Dans Mare Nostrum, comme son titre l’indique, on contrôle le destin d’une nation antique dans le pourtour méditerranéen: Grecs, Romains, Babyloniens… C’est un pur jeu de civilisation, très inspiré du classique Civilisation de 1980 (magnifiquement supplanté trente ans plus tard en 2010 par Civilization). Economie, politique, conquête, développement, tout y est.

Matériel

A part les figurines « unités » bien moulées et spécifiques à chaque civilisation, le reste du matériel est sobre, fonctionnel, plat, austère. « Beauty is in the eye of the beholder », je sais, mais les plateaux joueurs, les héros sur fond noir, les ressources, tout ça manque de brillance, de panache. Peut-on un jour rêver d’une version Deluxe Collector avec des illu revampées et chatoyantes par Coimbra, Biboune? Je signe où?

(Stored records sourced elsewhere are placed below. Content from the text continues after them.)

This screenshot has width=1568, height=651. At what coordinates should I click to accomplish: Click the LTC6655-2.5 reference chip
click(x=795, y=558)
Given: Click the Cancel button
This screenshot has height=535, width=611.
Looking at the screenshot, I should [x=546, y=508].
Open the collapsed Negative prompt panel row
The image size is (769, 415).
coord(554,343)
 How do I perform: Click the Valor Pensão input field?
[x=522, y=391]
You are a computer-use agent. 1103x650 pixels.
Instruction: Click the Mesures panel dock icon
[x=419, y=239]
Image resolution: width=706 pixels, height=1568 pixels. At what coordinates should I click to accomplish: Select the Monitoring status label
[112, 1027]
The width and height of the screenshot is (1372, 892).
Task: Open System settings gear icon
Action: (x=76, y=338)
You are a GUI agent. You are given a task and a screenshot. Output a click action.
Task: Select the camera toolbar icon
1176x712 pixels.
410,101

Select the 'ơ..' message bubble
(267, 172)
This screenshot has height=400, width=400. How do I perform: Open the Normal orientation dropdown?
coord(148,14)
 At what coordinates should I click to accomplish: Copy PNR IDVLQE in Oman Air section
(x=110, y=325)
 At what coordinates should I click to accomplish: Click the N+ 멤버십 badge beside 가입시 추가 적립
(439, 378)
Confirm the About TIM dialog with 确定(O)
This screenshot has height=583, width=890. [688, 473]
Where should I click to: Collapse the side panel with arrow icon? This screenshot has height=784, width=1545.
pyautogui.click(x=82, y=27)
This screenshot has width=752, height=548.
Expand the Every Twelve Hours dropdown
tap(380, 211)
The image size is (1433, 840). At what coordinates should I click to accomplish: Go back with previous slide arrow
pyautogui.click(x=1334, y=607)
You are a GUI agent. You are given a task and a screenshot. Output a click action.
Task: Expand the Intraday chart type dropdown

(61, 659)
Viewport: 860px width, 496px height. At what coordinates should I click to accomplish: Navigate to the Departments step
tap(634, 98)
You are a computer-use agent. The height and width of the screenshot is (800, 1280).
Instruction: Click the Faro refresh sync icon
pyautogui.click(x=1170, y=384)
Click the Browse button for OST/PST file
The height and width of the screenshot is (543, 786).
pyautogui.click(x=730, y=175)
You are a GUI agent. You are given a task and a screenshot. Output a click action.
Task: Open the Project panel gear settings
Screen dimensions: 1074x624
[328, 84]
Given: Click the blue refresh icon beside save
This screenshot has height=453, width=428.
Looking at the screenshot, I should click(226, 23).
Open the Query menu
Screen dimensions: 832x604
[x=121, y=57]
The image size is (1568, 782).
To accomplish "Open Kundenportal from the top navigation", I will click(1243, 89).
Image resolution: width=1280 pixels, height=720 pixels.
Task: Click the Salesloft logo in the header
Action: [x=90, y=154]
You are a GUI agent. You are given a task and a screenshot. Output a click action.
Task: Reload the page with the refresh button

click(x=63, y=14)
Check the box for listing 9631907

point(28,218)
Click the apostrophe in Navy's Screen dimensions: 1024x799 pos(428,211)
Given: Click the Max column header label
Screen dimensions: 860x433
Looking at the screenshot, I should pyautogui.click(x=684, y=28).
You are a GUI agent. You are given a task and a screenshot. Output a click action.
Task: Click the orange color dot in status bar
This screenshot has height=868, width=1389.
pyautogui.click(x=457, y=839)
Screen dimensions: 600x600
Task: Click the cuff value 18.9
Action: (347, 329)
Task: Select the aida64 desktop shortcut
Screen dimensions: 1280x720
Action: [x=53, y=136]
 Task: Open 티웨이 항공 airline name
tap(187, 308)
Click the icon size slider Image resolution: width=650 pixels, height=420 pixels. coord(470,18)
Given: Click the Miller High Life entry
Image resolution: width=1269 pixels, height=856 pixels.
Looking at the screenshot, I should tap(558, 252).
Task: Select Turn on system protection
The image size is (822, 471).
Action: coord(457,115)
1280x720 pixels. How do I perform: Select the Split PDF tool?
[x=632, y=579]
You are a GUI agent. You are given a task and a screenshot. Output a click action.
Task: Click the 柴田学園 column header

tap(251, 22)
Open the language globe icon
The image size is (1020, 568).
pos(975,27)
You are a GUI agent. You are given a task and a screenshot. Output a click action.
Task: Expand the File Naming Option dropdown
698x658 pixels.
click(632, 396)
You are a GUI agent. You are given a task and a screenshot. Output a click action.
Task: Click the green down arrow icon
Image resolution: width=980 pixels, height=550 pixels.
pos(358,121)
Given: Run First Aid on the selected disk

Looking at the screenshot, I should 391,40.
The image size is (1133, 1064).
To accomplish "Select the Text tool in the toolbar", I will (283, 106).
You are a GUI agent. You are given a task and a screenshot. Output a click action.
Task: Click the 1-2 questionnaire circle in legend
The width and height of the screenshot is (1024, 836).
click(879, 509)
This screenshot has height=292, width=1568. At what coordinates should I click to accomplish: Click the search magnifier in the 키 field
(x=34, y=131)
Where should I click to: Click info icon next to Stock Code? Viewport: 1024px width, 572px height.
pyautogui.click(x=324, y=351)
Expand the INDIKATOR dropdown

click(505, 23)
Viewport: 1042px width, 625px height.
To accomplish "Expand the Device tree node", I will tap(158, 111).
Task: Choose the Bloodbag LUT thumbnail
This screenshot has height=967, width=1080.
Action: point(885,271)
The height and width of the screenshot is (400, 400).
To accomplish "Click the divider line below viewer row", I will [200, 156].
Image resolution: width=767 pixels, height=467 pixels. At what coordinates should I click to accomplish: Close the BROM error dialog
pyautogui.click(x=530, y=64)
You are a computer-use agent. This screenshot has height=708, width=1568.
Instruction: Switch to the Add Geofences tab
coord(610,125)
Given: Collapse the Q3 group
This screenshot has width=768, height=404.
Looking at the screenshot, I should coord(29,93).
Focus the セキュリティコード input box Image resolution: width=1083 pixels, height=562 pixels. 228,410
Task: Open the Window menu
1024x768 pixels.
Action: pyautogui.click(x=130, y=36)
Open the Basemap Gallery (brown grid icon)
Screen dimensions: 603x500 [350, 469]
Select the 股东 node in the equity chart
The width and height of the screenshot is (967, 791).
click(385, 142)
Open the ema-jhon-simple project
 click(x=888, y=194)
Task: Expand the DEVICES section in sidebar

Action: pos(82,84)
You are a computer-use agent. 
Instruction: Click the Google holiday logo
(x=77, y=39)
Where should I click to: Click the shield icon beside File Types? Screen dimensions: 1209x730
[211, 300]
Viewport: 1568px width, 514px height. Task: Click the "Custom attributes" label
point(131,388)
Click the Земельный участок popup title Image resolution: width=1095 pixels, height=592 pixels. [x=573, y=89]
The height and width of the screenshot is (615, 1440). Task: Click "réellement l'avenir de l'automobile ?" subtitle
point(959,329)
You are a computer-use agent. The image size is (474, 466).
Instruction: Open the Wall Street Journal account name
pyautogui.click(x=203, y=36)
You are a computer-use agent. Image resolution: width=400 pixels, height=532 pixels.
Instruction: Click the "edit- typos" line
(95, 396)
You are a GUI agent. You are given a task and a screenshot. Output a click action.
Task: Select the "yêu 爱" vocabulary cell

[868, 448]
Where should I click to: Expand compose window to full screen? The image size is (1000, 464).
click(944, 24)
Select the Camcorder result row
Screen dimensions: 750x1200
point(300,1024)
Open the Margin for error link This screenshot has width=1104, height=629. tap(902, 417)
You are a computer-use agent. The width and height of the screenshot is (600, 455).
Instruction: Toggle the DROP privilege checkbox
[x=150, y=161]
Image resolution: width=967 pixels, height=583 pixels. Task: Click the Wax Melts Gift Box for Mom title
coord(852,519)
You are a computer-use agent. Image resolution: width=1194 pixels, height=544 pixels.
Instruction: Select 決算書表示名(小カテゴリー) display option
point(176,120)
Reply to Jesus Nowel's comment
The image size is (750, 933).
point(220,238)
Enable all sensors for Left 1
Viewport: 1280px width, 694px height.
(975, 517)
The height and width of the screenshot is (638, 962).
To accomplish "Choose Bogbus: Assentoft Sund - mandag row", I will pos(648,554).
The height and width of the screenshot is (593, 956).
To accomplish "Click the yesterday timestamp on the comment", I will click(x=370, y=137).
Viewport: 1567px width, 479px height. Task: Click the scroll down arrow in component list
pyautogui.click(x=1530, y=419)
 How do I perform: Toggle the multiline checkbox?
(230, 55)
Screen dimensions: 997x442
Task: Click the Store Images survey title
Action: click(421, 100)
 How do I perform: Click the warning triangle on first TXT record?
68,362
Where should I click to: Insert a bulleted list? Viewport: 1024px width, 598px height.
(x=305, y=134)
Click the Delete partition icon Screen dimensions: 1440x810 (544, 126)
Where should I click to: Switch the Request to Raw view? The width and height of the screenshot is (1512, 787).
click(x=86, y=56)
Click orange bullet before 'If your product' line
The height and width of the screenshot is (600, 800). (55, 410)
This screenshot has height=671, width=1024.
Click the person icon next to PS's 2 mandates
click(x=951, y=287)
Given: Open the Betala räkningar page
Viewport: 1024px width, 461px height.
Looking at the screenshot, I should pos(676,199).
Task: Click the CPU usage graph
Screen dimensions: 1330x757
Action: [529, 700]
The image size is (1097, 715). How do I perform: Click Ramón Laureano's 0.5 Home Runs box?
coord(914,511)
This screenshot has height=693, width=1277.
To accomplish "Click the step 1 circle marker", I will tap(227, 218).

Maintenant, il semblerait que la version KS contienne des jetons de poker pour représenter les ressources. OK, pourquoi pas, je ne les ai pas vus, j’ai la boîte sortie spécialement à Cannes en 2016. Mais je doute que les illustrations changent beaucoup avec la version de juillet 2016.

Et on joue comment?

5 phases par tour de jeu.

  1. On collecte ses revenus: ressources, impôts
  2. On échange. Chaque joueur place un certain nombre de ressources, et le jeu du ping-pong peut commencer. Je prends chez toi, tu prends ailleurs, qui prend ailleurs, etc.
  3. On achète. Autant qu’on veut. Avec les impôts récoltés. Ou les ressources, pour autant que le pactole contienne des ressources uniquement différentes. Tout le sel du jeu. C’est sympa de récolter 217 ressources semblables, mais ça ne sert à rien. A part pour les échanges.
  4. On déplace ses unités, on cogne. Comment? Chaque unité présente lance un dé. Le total obtenu est alors divisé par 5 (arrondi au chiffre inférieur), ce qui donne le nombre de touches, de blessés chez son adversaire. Facile.
  5. On revendique les trois titres selon son avancée sur les trois pistes: le chef du commerce (celui qui a le plus de caravanes, de marché), le chef politique (celui qui a le plus de cités, de temples), le chef militaire (celui qui a le plus d’unités présentes)

Voilà.

Dit comme ça, le tout paraît clair, mais les règles, même si très claires et didactiques, sont quand même riches et denses.

mare-heros

Et on gagne comment?

Il y a 4 façons différentes de gagner:

  • militaire: en contrôlant 4 cités de prestige et capitales,
  • économique: en construisant les pyramides avec 12 (sur 13) ressources différentes ou avec 12 pièces d’impôts,
  • « technologique »: en construisant et en engageant 4 héros et/ ou merveilles,
  • politique: en contrôlant les 3 titres, donc en étant le plus loin sur les trois pistes.

Alors, c’est bien?

Oui. Très. Mais c’est très violent aussi.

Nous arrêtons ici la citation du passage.